About this task
Please retype the data in full, exactly as given.

┌──

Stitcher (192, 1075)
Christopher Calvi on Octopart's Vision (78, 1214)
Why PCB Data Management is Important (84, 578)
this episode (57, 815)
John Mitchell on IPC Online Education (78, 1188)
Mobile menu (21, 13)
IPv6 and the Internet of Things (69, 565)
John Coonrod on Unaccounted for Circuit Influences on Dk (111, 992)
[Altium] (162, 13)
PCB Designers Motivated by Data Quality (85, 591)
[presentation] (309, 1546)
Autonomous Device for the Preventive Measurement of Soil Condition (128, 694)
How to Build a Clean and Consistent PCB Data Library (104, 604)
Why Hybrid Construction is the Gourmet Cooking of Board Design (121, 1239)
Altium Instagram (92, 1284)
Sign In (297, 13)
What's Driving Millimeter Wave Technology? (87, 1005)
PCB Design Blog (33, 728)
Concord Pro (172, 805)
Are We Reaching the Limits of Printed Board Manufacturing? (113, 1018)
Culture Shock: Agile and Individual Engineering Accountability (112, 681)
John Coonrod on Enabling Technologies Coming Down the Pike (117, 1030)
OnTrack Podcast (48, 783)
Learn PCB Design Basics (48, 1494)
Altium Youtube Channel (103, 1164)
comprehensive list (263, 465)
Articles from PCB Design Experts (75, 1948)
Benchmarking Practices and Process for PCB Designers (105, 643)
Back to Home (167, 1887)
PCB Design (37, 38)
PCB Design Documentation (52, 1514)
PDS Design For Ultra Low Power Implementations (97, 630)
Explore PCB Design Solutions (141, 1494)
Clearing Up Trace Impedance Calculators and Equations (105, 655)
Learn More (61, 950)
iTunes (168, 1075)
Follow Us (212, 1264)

└──

Solution for this exercise
Stitcher (192, 1075)
Christopher Calvi on Octopart's Vision (78, 1214)
Why PCB Data Management is Important (84, 578)
this episode (57, 815)
John Mitchell on IPC Online Education (78, 1188)
Mobile menu (21, 13)
IPv6 and the Internet of Things (69, 565)
John Coonrod on Unaccounted for Circuit Influences on Dk (111, 992)
[Altium] (162, 13)
PCB Designers Motivated by Data Quality (85, 591)
[presentation] (309, 1546)
Autonomous Device for the Preventive Measurement of Soil Condition (128, 694)
How to Build a Clean and Consistent PCB Data Library (104, 604)
Why Hybrid Construction is the Gourmet Cooking of Board Design (121, 1239)
Altium Instagram (92, 1284)
Sign In (297, 13)
What's Driving Millimeter Wave Technology? (87, 1005)
PCB Design Blog (33, 728)
Concord Pro (172, 805)
Are We Reaching the Limits of Printed Board Manufacturing? (113, 1018)
Culture Shock: Agile and Individual Engineering Accountability (112, 681)
John Coonrod on Enabling Technologies Coming Down the Pike (117, 1030)
OnTrack Podcast (48, 783)
Learn PCB Design Basics (48, 1494)
Altium Youtube Channel (103, 1164)
comprehensive list (263, 465)
Articles from PCB Design Experts (75, 1948)
Benchmarking Practices and Process for PCB Designers (105, 643)
Back to Home (167, 1887)
PCB Design (37, 38)
PCB Design Documentation (52, 1514)
PDS Design For Ultra Low Power Implementations (97, 630)
Explore PCB Design Solutions (141, 1494)
Clearing Up Trace Impedance Calculators and Equations (105, 655)
Learn More (61, 950)
iTunes (168, 1075)
Follow Us (212, 1264)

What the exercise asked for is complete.